“Hind legs?” He tried to remember. “There’s no hind legs. Just a big tail-ending in two snakes.”
“Who gave you the worst scare, him or the shark?”
“The monster! “ came the unhesitating answer. “For all it saved my life.”
“The ‘sea-devil’,” said an Indian.
“The sea-god that helps the poor,” an old Indian corrected him.
By this time the news had reached the farthest boats and more and more divers were coming on board, eager for the story.
The man was made to repeat his story over and over again. As he did so he recalled more details. It now appeared that the monster breathed fire and wriggled its ears, had sabre-like teeth, large fins and a tail like a rudder.
White-trousered and sombreroed Pedro Zurita shuffled back and forth in the background, his bare feet thrust into a pair of sandals, taking note of what was being said.
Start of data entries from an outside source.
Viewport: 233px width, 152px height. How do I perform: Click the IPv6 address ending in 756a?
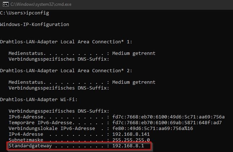pyautogui.click(x=168, y=117)
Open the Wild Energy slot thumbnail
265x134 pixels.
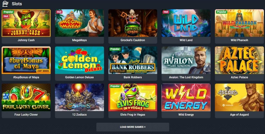(186, 97)
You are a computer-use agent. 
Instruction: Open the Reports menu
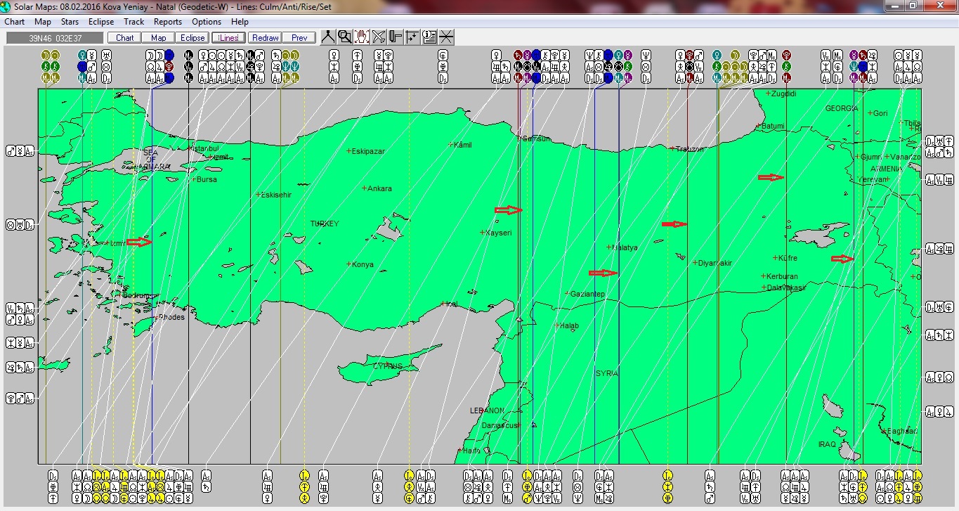tap(168, 22)
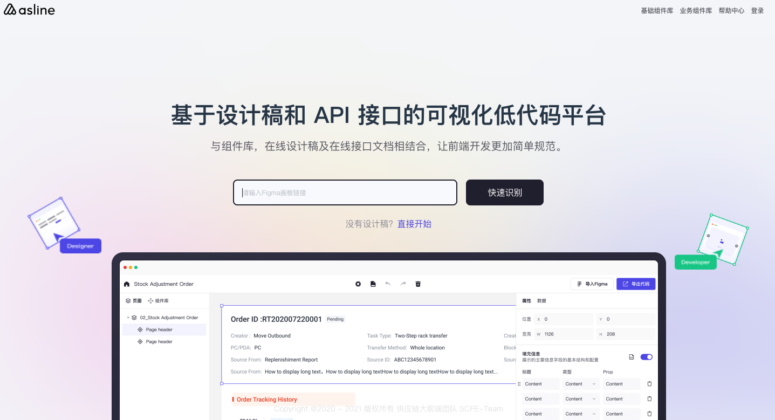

The more the diver recovered the use of his tongue the more Pedro became convinced that it was all a shark-scared diver’s imagination. And yet it can’t be only that, he thought. Somebody did slit that shark’s side open-with all that pinkish water in the bay. The Indian’s lying but there’s obviously more to it than meets the eyes. Rum business, dammit, he thought.
At that moment Zurita’s train of thought was cut short by the blow of a horn coming from the direction of the reefs.
It had the effect of a thunderbolt. Tongues were paralyzed. Faces turned ashen-grey. Horror-stricken eyes stared in the direction of the reefs.
Near the reefs a family of dolphins were frisking in the water. One of the dolphins gave a loud snort as if in response to the horn summons, made for the reefs and was soon lost to sight behind them. After a few tense moments it reappeared. Riding it was the oddest creature, in fact, the very “sea-devil” just described by (he diver. The monster had the body and head of a man, with a pair of immense eyes that blazed in the sun like a car’s headlights; silvery-blue skin and dark-green forelegs, long-fingered and webbed.